→ **THE TASK**:
Pick out every line in the records that contains the string "icon" and copy those lines. Case matters.

→ **INPUT DATA**:
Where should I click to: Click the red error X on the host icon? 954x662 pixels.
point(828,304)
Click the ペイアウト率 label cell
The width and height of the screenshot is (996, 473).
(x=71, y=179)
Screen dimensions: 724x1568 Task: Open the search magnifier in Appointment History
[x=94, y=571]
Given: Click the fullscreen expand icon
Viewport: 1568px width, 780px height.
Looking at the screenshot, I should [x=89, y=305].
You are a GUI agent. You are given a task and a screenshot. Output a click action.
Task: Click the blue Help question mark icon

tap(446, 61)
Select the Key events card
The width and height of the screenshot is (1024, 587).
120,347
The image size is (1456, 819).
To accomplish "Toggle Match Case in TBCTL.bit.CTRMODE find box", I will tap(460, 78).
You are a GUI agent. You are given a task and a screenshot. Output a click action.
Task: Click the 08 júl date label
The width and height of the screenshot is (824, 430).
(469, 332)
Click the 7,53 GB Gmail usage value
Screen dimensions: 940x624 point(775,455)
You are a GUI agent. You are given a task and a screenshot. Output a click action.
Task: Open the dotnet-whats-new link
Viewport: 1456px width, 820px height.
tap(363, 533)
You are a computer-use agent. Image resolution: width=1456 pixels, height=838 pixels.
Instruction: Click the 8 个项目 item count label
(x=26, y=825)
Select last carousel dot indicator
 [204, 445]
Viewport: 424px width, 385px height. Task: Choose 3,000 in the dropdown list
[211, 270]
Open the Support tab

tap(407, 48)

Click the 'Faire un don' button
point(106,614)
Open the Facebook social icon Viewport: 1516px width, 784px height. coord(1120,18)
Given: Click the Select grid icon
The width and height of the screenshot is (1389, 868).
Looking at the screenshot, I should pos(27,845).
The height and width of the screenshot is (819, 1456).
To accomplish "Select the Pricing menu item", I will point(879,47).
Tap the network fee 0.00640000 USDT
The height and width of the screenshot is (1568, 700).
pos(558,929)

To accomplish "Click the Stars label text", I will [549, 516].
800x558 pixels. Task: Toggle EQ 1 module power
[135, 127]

→ **TASK OUTPUT**:
Where should I click to: Click the red error X on the host icon? 954x662 pixels.
Given: Click the fullscreen expand icon
Task: Click the blue Help question mark icon
Open the Facebook social icon Viewport: 1516px width, 784px height. coord(1120,18)
Given: Click the Select grid icon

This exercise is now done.